*** Block opens ***

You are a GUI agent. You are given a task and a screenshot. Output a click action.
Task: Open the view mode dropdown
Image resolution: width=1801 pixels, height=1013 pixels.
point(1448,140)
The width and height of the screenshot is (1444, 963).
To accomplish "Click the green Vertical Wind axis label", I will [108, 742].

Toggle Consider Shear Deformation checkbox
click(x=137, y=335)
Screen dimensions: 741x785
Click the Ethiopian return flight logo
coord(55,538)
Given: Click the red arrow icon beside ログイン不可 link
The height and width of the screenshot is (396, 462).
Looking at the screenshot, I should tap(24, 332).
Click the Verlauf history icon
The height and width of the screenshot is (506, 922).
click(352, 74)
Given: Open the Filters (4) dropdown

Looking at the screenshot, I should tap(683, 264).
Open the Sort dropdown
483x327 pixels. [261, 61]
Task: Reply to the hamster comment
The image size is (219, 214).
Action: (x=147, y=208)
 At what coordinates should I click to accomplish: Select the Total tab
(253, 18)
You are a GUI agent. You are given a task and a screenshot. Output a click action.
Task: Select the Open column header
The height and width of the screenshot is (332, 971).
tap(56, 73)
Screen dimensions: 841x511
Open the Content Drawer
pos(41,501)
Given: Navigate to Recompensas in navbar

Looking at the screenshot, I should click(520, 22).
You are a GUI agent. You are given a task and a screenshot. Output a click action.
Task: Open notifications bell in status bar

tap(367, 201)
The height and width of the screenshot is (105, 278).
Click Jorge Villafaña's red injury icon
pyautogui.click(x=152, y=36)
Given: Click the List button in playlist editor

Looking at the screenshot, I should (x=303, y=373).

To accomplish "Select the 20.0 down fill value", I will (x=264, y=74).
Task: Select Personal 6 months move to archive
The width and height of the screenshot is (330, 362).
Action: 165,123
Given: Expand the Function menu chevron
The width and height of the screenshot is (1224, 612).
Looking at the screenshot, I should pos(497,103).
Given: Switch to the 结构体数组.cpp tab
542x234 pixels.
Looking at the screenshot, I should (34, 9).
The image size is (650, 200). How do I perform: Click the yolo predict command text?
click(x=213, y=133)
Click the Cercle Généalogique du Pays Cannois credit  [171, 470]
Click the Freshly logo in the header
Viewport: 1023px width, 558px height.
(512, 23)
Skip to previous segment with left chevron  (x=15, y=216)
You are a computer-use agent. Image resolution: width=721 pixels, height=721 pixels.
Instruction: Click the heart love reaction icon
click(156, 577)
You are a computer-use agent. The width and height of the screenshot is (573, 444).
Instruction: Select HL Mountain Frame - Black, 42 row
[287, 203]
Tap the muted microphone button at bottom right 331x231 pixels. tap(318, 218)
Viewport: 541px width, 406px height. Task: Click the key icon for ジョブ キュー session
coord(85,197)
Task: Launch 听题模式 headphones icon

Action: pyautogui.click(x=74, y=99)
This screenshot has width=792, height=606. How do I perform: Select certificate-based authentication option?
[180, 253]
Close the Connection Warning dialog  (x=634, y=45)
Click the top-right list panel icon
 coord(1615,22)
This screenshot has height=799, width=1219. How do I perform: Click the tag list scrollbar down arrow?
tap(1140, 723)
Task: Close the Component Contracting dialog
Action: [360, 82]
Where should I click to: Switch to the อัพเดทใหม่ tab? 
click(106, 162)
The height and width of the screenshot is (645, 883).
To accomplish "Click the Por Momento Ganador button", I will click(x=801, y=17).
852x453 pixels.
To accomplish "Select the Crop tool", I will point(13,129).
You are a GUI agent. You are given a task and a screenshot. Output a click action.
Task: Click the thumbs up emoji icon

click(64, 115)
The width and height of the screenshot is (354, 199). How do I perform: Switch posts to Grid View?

*** Block closes ***

**Problem statement:**
Return, unchanged, the run of lines above that opens with the line containing "Task: Launch 听题模式 headphones icon" and closes with the line containing "Close the Connection". Include both.

**Reply to the exercise:**
Task: Launch 听题模式 headphones icon

Action: pyautogui.click(x=74, y=99)
This screenshot has width=792, height=606. How do I perform: Select certificate-based authentication option?
[180, 253]
Close the Connection Warning dialog  (x=634, y=45)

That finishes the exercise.